→ Record set:
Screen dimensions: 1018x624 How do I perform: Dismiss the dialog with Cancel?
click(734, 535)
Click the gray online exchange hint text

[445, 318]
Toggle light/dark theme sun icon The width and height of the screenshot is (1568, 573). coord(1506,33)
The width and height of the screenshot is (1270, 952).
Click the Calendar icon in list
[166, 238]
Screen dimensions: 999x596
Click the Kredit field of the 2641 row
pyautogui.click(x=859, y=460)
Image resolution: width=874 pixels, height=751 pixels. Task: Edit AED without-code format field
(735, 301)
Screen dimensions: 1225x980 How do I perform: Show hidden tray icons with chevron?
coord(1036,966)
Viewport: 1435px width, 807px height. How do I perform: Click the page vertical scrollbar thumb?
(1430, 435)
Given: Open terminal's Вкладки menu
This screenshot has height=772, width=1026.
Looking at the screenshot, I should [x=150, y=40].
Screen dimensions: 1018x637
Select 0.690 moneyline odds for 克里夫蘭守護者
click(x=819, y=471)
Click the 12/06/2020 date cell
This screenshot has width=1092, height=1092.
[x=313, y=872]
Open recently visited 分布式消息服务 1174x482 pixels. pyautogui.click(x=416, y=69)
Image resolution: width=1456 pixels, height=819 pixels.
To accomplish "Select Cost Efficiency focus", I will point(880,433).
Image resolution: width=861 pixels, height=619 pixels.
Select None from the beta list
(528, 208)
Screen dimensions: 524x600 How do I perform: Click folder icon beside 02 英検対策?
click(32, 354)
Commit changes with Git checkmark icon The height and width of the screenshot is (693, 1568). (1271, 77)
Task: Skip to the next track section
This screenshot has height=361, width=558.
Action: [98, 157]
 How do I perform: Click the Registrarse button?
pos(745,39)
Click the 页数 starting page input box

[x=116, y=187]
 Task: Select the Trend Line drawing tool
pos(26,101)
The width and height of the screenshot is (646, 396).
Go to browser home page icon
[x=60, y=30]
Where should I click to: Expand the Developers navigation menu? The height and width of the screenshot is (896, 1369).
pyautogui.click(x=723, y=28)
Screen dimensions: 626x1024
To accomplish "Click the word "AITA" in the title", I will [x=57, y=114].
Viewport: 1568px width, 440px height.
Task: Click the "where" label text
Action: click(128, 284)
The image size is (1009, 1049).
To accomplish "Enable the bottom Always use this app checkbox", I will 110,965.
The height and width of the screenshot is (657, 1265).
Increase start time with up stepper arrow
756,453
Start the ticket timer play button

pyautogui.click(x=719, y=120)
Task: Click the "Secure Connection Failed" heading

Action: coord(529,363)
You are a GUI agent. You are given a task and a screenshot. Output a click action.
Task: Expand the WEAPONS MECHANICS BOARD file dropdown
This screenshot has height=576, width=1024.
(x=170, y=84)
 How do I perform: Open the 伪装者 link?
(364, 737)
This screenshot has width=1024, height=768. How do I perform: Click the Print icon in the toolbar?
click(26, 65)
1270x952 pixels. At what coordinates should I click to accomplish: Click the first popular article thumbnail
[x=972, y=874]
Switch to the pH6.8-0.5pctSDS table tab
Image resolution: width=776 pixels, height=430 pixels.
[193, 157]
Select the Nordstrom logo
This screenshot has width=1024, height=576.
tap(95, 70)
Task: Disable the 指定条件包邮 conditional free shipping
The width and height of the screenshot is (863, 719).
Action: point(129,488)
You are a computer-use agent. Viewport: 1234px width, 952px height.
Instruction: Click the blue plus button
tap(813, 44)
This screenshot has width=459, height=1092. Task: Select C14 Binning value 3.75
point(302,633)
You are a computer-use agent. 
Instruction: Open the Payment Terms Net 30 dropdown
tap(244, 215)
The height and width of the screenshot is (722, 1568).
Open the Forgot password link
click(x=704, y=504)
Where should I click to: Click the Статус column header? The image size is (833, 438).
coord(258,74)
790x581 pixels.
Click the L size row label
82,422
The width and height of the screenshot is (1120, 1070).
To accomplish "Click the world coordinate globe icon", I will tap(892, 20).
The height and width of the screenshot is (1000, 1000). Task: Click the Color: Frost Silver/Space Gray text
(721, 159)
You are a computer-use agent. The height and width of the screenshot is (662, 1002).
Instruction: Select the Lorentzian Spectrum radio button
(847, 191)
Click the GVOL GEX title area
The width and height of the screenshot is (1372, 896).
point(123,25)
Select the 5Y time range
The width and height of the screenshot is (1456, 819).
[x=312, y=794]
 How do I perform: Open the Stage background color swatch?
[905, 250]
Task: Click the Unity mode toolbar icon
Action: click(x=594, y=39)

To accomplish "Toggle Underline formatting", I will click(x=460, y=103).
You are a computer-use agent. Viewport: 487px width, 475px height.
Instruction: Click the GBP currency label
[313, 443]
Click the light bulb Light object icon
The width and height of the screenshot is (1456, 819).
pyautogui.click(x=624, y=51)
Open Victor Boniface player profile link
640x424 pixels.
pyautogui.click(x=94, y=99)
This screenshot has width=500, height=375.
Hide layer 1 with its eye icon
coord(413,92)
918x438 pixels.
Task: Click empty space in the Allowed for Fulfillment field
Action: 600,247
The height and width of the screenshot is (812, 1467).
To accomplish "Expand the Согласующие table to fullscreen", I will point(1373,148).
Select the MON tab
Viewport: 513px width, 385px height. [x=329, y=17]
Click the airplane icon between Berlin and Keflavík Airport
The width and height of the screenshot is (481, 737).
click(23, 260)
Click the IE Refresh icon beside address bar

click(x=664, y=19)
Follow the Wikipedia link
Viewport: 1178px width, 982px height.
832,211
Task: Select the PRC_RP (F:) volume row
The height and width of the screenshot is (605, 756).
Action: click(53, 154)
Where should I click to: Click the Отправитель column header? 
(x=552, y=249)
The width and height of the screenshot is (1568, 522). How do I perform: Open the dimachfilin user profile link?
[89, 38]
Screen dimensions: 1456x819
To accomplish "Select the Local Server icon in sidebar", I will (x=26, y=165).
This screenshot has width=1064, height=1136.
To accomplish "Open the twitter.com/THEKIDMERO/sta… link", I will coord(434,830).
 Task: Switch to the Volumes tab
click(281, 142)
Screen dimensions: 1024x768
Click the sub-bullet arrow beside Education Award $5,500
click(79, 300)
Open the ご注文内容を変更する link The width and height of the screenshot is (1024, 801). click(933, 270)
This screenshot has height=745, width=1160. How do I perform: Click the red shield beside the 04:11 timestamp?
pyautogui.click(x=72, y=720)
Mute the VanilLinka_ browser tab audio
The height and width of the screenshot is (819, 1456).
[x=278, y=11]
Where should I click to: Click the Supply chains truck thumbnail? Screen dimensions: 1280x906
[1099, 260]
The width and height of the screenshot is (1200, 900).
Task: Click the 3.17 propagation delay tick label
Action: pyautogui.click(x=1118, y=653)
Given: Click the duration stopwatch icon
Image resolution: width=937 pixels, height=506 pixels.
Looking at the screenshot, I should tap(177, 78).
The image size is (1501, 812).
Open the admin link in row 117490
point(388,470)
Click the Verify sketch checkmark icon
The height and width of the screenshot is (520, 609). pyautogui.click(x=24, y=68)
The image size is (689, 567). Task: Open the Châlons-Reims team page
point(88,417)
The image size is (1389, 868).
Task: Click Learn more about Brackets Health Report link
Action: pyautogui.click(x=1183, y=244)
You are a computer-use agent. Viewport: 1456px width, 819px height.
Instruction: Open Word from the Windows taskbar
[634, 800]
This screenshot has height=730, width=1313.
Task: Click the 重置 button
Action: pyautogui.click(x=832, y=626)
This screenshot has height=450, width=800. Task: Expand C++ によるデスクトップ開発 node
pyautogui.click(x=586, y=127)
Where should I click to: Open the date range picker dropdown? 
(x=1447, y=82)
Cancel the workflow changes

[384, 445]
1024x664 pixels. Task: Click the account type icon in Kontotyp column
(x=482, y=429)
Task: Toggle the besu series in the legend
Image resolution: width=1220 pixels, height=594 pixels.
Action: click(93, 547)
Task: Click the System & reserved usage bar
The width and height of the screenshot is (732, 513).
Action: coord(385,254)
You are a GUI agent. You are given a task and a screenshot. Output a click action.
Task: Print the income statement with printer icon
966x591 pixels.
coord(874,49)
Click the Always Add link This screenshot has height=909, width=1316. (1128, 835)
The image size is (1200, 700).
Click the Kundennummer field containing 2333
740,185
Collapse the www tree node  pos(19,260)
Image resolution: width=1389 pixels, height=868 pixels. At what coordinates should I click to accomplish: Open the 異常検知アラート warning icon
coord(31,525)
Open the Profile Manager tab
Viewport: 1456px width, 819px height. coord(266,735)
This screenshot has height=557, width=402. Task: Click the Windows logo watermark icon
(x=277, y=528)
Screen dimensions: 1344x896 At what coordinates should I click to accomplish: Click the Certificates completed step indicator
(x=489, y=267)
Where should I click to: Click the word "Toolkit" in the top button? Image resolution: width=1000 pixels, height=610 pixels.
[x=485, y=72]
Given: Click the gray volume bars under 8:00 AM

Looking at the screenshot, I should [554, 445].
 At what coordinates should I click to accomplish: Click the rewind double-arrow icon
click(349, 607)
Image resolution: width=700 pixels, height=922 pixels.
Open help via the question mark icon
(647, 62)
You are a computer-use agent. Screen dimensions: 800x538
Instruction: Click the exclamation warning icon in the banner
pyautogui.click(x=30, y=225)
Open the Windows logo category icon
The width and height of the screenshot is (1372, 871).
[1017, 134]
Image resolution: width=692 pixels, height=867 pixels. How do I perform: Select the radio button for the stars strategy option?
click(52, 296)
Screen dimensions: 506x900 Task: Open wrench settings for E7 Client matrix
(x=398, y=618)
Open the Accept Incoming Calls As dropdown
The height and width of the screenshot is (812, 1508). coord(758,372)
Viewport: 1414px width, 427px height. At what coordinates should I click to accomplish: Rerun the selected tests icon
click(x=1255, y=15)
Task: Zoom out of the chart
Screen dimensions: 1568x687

→ Task prompt:
Express the entries from the first line through the line containing "pyautogui.click(x=859, y=460)", inclusive, as a JSON list of strings with one string per line, leaving out blank lines.

→ Final result:
[
  "Screen dimensions: 1018x624 How do I perform: Dismiss the dialog with Cancel?",
  "click(734, 535)",
  "Click the gray online exchange hint text",
  "[445, 318]",
  "Toggle light/dark theme sun icon The width and height of the screenshot is (1568, 573). coord(1506,33)",
  "The width and height of the screenshot is (1270, 952).",
  "Click the Calendar icon in list",
  "[166, 238]",
  "Screen dimensions: 999x596",
  "Click the Kredit field of the 2641 row",
  "pyautogui.click(x=859, y=460)"
]